LIFESTYLE

Dazzling Dances: The Aluminium Show

Aluminium is known for its many uses, but performance art may be one of the less-explored options.
7 October, 2016
A high-intensity Israeli production now touring is taking full advantage of aluminium's possibilities.
If the thought of aluminium doesn't immediately bring to mind a high-energy dance and multimedia performing arts experience, you have probably never seen "The Aluminum Show." Once you have seen the show, however, there is a good chance that pulse will take care of itself.

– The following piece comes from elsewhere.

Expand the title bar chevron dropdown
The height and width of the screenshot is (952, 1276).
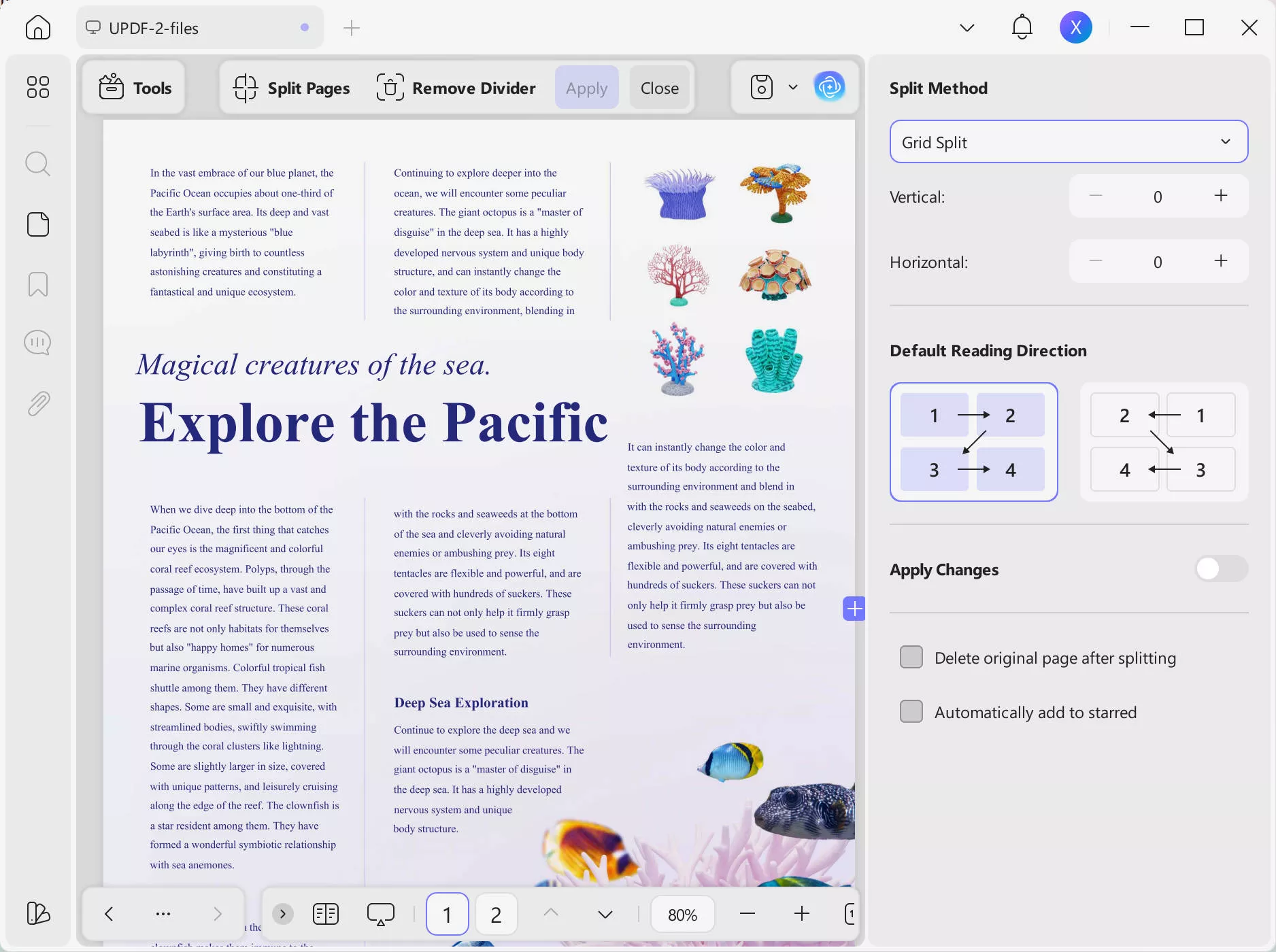[967, 28]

The concept for an industrial metal theater experience wrapped entirely in aluminium was developed by a team that includes Israeli producer Adi Goldstein, and its driving technomusical score was jointly composed with Ivri Lider. The idea for the 90-minute shows, designed to be family-friendly and interactive, first came about when Israeli dancer and choreographer Ilan Azriel saw a piece of aluminium fall out of a box in a hardware shore. Observing the "snake-like" object, Azriel noticed the way it moved and the way light played off of it.
Now the Aluminum Show, originally performed with a 10-member cast of dancers and aluminium-clad acrobats, is back on a new North American tour. The show uses recycled industrial metal to create its set from ducts and tubes, all of its reflective costumes, the balls and props – even the pillows tossed out to the audience and batted around like beach balls, and the confetti that celebrates the end of the show.

Getting great theater reviews is unique for most recycled aluminium products, but the Aluminum Show seems to attract a few. "Unquestionably, the Aluminum Show is weird," wrote one critic, quickly adding how good that weird turned out to be – and calling out the aluminium itself as the real star of the show. Strobe lights, glitter, choreography, and even robotics complete the not-so-heavy metal performance.
The show has been described by the Cowan Center in Texas as "Stomp meets Blue Man Group," ahead of a performance at the University of Texas campus in Tyler, where the Center is located, in late October. The Center struggles to describe the show's premise as a theater night out on "a futuristic planet made entirely of aluminum." Others have said ScrapArtsMusic has more in common with the Aluminum Show.
In another attempt to describe the Aluminum Show, a theater in Missouri noted the abundance of aluminium in the world and its light weight and durability. "Yet even this most versatile of elements is put to the test by the Aluminum Show," they added. "Aluminum is puffed into pillows, shot out of cannons, sewn into costumes, wrapped around audience members and transformed into living creatures of astonishing warmth and complexity." Even the buttoned-down BBC has called it a "silver foil spectacular," although the review was for the annual Edinburgh Fringe Festival.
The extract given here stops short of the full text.